Whitaker remembered growing up in Drogheda as being “an interesting, memorable at times magical experience”. Reminders of the town’s historic past were everywhere – the medieval Millmount Tower, the scene of Cromwell’s massacre in 1649, St Laurence Gate, the ancient Tholsel, St Peter’s Church with the preserved head of St Oliver Plunkett, while on the outskirts lay the site of the Battle of the Boyne, the prehistoric monuments of the Boyne valley, dominated by the hills of Tara and Slane, and the abbeys of Monasterboice and Mellifont.

Childhood pastimes were determined by the seasons, spinning tops in early spring, marbles played along the kerb in Fair Street, fishing and swimming in the invigorating waters of the Boyne in summer, shooting rabbits near the antique ruins of Dowth and, as Whitaker admitted, “an early delinquency, the optimistic placing of half-pennies on the track of the Navan railway line to have them converted into pennies!”

The foundations of his adult interests – salmon fishing and the Irish language – were also formed during his boyhood years in Drogheda and later in Rannafast in the Donegal Gaeltacht, as well as his prowess at the piano and his love of singing and of classical music, especially Bach.

Independence and integrity

Whitaker contributed his early scholastic ability to some enlightened teachers at the local CBS in Drogheda, including the mathematician and English teacher Brother

James Marcellus Burke

and Peader McCann, revolutionary and scholar, “a man of principle, independence of judgment and absolute integrity”, traits he imparted to his star pupil, as well as a love of the Irish and French languages.

Though Whitaker excelled as a student, in 1930s Ireland career choices were determined by means rather than by ability.

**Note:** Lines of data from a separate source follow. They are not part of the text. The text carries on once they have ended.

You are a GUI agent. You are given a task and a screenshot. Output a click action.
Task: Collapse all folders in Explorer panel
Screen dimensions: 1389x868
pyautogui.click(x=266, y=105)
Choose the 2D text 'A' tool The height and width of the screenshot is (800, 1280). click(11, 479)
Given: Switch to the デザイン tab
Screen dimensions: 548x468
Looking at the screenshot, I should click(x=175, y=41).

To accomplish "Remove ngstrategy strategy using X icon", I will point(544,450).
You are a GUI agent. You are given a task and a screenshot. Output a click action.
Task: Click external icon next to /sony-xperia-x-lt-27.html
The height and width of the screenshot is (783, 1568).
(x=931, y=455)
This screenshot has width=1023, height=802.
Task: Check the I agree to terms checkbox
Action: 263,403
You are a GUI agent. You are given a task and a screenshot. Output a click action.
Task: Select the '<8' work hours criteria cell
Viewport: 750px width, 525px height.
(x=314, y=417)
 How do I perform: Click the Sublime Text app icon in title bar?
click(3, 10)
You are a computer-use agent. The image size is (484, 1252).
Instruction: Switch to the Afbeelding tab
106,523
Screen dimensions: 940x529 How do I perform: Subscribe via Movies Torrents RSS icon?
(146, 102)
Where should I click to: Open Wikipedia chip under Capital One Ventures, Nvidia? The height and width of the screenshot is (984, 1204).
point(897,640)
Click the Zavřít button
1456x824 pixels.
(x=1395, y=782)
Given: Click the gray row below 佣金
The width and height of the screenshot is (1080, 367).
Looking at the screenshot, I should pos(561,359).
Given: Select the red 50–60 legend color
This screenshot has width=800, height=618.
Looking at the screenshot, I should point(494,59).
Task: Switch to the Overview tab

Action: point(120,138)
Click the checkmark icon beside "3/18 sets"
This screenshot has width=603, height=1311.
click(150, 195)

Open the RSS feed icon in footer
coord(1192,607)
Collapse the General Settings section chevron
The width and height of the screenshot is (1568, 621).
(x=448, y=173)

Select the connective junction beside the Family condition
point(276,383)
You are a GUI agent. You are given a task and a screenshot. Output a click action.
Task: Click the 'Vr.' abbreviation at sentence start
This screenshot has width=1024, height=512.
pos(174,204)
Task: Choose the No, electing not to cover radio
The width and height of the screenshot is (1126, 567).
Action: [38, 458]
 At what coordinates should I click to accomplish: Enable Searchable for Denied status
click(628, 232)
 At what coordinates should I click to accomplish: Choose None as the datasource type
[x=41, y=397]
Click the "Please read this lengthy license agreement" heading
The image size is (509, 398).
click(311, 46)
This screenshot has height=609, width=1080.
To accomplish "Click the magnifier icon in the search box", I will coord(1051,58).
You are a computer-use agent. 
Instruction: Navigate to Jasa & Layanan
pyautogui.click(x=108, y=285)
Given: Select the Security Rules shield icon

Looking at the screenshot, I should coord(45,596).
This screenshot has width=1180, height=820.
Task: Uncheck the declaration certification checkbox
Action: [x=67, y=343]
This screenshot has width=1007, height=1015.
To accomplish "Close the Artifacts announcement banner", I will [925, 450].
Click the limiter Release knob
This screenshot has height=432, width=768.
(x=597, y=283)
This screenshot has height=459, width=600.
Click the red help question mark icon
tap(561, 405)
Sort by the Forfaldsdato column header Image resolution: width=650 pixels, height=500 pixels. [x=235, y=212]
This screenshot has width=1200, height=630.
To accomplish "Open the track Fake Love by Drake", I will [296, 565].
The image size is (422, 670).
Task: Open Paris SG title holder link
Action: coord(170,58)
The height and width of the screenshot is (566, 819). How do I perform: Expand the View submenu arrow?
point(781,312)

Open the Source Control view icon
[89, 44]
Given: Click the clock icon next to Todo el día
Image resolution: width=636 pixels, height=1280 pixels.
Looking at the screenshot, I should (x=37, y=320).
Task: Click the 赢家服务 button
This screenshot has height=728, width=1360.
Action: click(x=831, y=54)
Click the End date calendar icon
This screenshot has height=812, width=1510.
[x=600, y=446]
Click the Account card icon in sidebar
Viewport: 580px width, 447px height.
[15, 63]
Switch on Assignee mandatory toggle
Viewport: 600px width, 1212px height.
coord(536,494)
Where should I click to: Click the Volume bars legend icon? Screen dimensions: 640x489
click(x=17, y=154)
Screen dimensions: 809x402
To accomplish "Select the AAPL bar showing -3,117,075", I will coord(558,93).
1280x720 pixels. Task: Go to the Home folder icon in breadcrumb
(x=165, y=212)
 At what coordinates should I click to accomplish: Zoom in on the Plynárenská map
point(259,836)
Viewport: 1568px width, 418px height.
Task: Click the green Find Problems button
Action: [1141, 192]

Most of Whitaker’s schoolmates were forced from financial necessity to leave school before sitting their Leaving Certificate.

He attained top marks in all his subjects in the examination in 1934, but when it came to third-level education, as he recalled, “there were no points required, only cash”. His hope was to pursue a medical career but his father’s pension could not encompass the expense of sending him to college.

While Irish universities and the medical profession were denied the talent of an aspiring medical student, their loss was to be the country’s gain.